# Good cops



## Remius (25 Oct 2013)

We tend to focus on bad cops or the bad deeds some commit.  We forget the everyday kind acts some do.

http://cnews.canoe.ca/CNEWS/Good_News/2013/10/24/21219531.html


----------



## mariomike (8 Aug 2016)

I love stories like this,

True community policing,

Rome police cook pasta for elderly couple heard crying in their apartment
http://www.nydailynews.com/news/world/rome-police-cook-pasta-elderly-couple-crying-apartment-article-1.2742673

But, it does make one wonder why their neighbours, when they heard the old couple crying, couldn't have asked if they could help instead of calling emergency services.


----------



## Haggis (8 Aug 2016)

This story is about 18 months old but surely will make you a bit warm inside.  I know many of the officers involved and I'm not one bit surprised.


----------



## mariomike (10 Aug 2016)

I think that photo is a good thing for young people considering in a career in Emergency Services to see. Anybody on the job has responded to calls like that many times.

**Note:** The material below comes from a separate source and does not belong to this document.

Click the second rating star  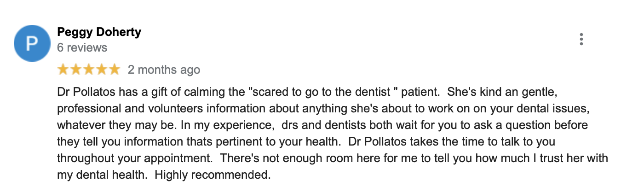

Four Police Officers and an ambulance responded. Rome PD handled it with innovation and humanity. 

Two elderly shut-ins in a big city. They're not drunks or drug addicts. They were hungry, and probably upset from watching the news. 

Another example I can think of: Elderly homeowner mowing their lawn, shovelling snow, moving heavy furniture, changing a car tire, up a ladder, whatever...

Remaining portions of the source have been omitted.